Выпустив пар, я должен предоставить моей матушке еще немного поразмыслить над странным поведением солнца и объяснить, что наша Падма, обеспокоенная моими заявлениями о том, что я разваливаюсь на части, втайне доверилась доктору Балиге – этому шаману! этому травнику! – и в итоге проклятый шарлатан, который недостоин того, чтобы я прославил его описанием, явился ко мне. Ни о чем не подозревая и желая сделать Падме приятное, я позволил осмотреть себя. Я должен был ожидать худшего: худшее и случилось. Возможно ли в такое поверить: мошенник объявил, что я здоров! «Не вижу никаких трещин», – уныло пробубнил он, отличаясь от Нельсона при Копенгагене{49} тем, что у него не было ни единого зрячего глаза, и слепота его являлась не свободным выбором упрямого гения, но неодолимым проклятием собственного неразумия! В слепоте своей он оспаривал здравость моего рассудка, бросил тень сомнения на достоверность моих свидетельств и Бог-знает-что-еще: «Я не вижу трещин».
В конце концов сама Падма спровадила его. «Не беспокойтесь, доктор-сахиб, – сказала Падма, – мы присмотрим за ним». По лицу ее было заметно, что она признает свою дурацкую вину… да изыдет Балига, чтобы больше никогда не возвращаться на эти страницы. Но Боже мой! Неужто профессия врача – призвание Адама Азиза – упала столь низко? В выгребную яму, полную таких вот Балиг? В конце концов, по правде говоря, можно обойтись и без докторов… и я возвращаюсь назад, к причине того, что Амина Синай проснулась однажды утром с солнцем на губах.

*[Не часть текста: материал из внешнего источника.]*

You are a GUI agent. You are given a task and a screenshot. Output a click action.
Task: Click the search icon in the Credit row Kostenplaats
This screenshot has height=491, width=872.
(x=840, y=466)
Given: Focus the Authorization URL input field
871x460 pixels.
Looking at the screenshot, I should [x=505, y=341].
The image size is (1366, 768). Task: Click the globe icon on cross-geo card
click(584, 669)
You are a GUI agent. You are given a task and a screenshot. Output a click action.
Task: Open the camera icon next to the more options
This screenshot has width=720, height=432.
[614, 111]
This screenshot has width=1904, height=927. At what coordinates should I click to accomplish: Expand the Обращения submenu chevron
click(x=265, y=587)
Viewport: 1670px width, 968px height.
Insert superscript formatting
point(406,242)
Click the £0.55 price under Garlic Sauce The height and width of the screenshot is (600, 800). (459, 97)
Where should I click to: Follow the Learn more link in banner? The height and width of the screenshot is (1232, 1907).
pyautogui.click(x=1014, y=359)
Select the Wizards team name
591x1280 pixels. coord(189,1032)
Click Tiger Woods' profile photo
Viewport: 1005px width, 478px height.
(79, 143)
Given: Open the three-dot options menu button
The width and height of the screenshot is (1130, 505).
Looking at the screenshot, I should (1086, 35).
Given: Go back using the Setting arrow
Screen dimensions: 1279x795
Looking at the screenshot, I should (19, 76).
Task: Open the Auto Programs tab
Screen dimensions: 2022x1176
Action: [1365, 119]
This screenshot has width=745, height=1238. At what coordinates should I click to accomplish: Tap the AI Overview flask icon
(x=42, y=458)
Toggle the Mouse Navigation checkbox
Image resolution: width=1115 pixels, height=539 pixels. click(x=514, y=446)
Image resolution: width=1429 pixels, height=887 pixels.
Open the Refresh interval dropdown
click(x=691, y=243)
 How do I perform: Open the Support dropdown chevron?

– Оно встало не там, где надо! – невольно вскрикнула Амина, и потом, сквозь смутный гул в голове от скверно проведенной ночи, уловила наконец, что за этот несбыточный месяц пала жертвой обмана, ибо случилось вот что, и не более того: она проснулась в Дели, в доме нового мужа, где окна спальни выходили на восток, к солнышку; так что солнышко-то, по правде говоря, стало на месте, это она лежала не там, где надо… но даже после того, как ей удалось уловить эту простейшую мысль и сложить ее в одну кучу с другими подобными ошибками, которые она совершала с тех пор, как приехала сюда (путаница насчет солнца происходила каждое утро, будто мозг отказывался признать изменившиеся обстоятельства и новое, надземное расположение кровати), что-то продолжало ее смущать, не давало чувствовать себя как дома.
«В конце концов, можно прожить и без отца», – сказал доктор Азиз на прощание своей дочери, а Достопочтенная Матушка добавила: «Еще один сирота в семье, как-его, но не переживай, Мухаммад был сиротой, да и твой Ахмед Синай, как-его, по крайней мере наполовину, кашмирец». Затем доктор Азиз собственноручно затащил зеленый жестяной сундук в купе, где Ахмед Синай ждал молодую жену. «Приданое не маленькое, но и не роскошное, – пояснил мой дед. – Мы не богачи, сам понимаешь. Но мы тебе дали достаточно, Амина же даст еще больше». В зеленом жестяном сундуке: серебряные самовары, парчовые сари, золотые монеты, полученные доктором Азизом от благодарных пациентов, настоящий музей, экспонаты которого – исцеленные болезни и спасенные жизни. И вот доктор Азиз поднял дочь (собственными руками) и втиснул ее в купе вслед за приданым, препоручая заботам человека, давшего ей новое имя и тем самым заново сотворившего ее, то есть, в некотором смысле ставшего ей отцом… и затем пошел (собственными ногами) по платформе, следом за поездом, пустившимся в путь. Будто рысак на эстафете, пробежавший свой этап, стоял он, окутанный дымом, затертый лоточниками, словно сошедшими со страниц комиксов, в сутолоке вееров из павлиньих перьев, горячих закусок, в вязком полусонном гомоне присевших на корточки носильщиков и в окружении глиняных зверей на тележках торговцев сувенирами, – а поезд набирал скорость, направляясь в столицу, стараясь как можно быстрее пробежать следующий этап эстафеты. А в купе новоявленная Амина Синай (сияющая, словно новенькая монета) сидела, поставив ноги на зеленый жестяной сундук, не поместившийся под скамейку. Опершись подошвами сандалий о музей отцовских достижений, она мчалась прочь, к новой жизни, оставив Адама Азиза позади, – а тот посвятил себя попыткам слить воедино достижения западной и традиционной медицины, и эти старания мало-помалу изнурили его; он уверился, что власть предрассудков, идолов и прочей магии никогда не иссякнет в Индии, потому что хакимы, местные лекари, не желают сотрудничать; с возрастом, когда мир утратил четкость очертаний, доктор стал сомневаться в собственных убеждениях, так что перед тем, как увидеть Бога – Азиза никогда не хватало ни на веру, ни на безверие, – он, наверное, уже ожидал чего-нибудь подобного.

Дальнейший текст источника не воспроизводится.